If you question today’s version of “love”—if you question whether modern marriages are capturing the essence of the matrimonial sacrament—you are not alone. Many young people scorn how culture and media greatly shape, and even dictate, our definition of love as something that never seems to reach deeper than hormones and neurological processes. Even in this environment, there is a kind of love that many people may not have considered. If called to consecrated virginity, a vocation less well known or understood than other, a woman may marry Christ.
The practice of consecrated virginity began before formal religious communities were established, and it came about through the persecution of the early female Christians. Saint Cecilia—who was consecrated before her martyrdom—is one of the best known examples. Contrary to what some may believe, consecrated virginity is not simply an “alternative vocation,” nor is it the same as being “permanently single.” So, what is it exactly?
According to Canon Law 604, “[Consecrated] virgins are …mystically espoused to Christ …when the diocesan bishop consecrates them according to the approved liturgical rite.” They are women who have never married, are dedicated to perpetual chastity, and spend most of their time praying for their diocese and parish. They also volunteer time in their parishes and civic responsibilities.
This vocation is not any less challenging than any of the others; consecrated virgins must be self-disciplined in attending daily Mass, ensuring time for private prayer, and reciting the Liturgy of the Hours. They do not live in convents but in the world, whether alone or with their parents. Additionally, the Church is not financially responsible for consecrated virgins. Note that the Vatican has recently declared that although physical virginity before consecration is important, it is no longer a requirement, allowing for a case-by-case evaluation.
You may find yourself with this question: “What if, as I discern consecrated virginity, I also fall in love?” This is a question that faces Catholics discerning the priesthood or religious life as well. Here’s some advice I have received from trusted priests and loving friends. First, pray by saying a daily “Hail Mary” to gain trust in the Lord about vocation.
Second, focus not on what the Lord is trying to reveal to you, but on how you can love and serve the Lord increasingly. Questions such as, “Lord, please help me understand how much You love me, and how can I love You better?” exemplify this approach, rather than simply asking, “Lord, what is my vocation?”

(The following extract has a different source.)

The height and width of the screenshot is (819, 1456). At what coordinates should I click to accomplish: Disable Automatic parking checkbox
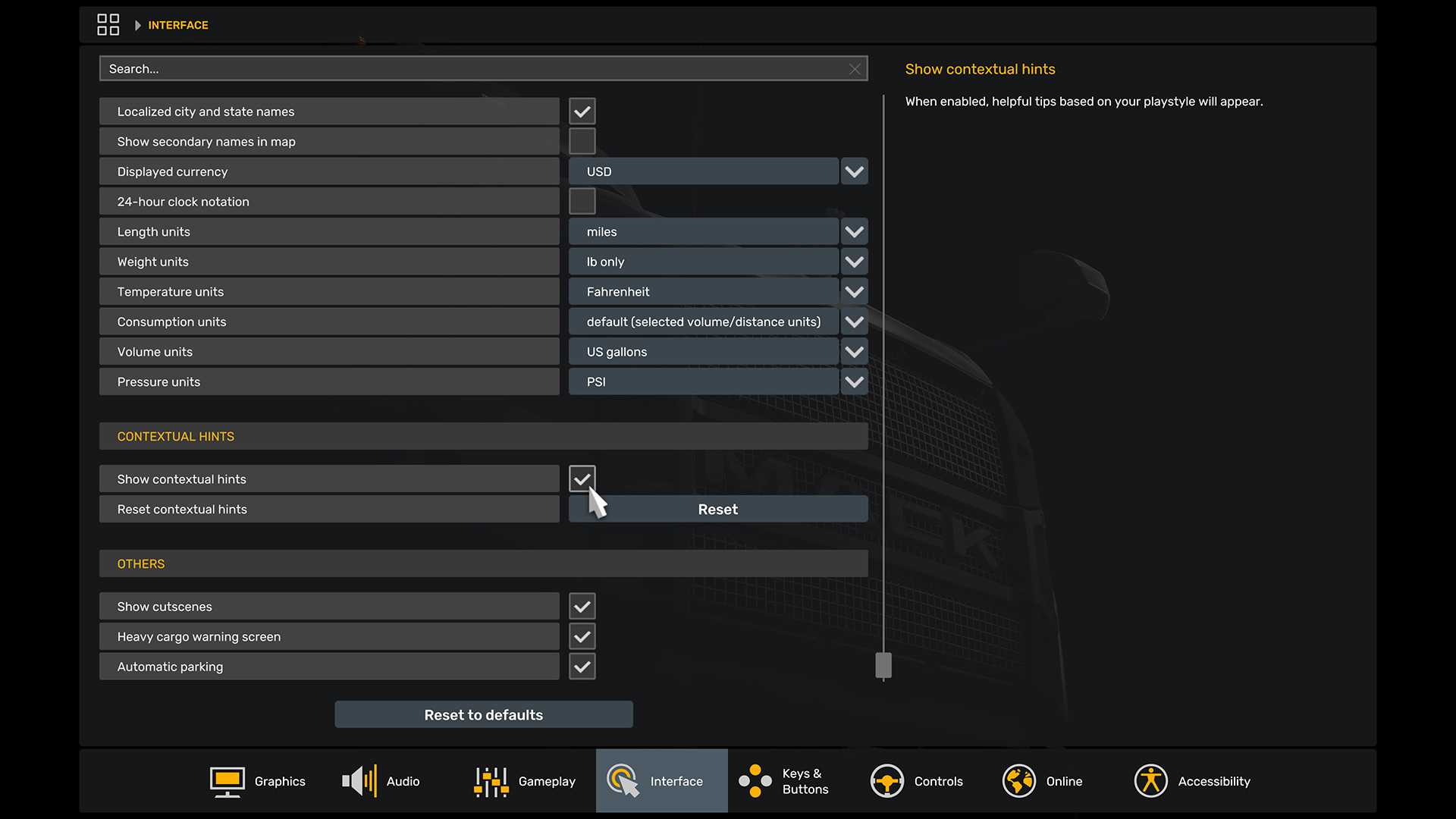(x=582, y=667)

Thirdly, it is much more likely to become married to a regular man in this society than to become a consecrated virgin. So, although marriage is equally valuable, placing more emphasis in discerning consecrated virginity to balance your perspective may be wise.
Fourthly, just because you consecrate yourself does not mean that you will not fall in love. Instead, that love will be formed differently and be taken to an elevated level that better serves the Lord. As a kind friend has told me, “No love is ever wasted.” Discerning consecrated life does not mean shutting down one’s feelings of care for others.
Lastly, all the vocations are, in actuality, not as separate as they may seem. Indeed, though they each have distinct approaches, they are united in love of the Lord and glorification of the Trinity.
“Jesus is the perfect husband,” my mother often told me as a young girl. Perhaps more young Catholics, in reflecting on the example of many Christian women, will discover a calling to love that has existed since the Church’s earliest days.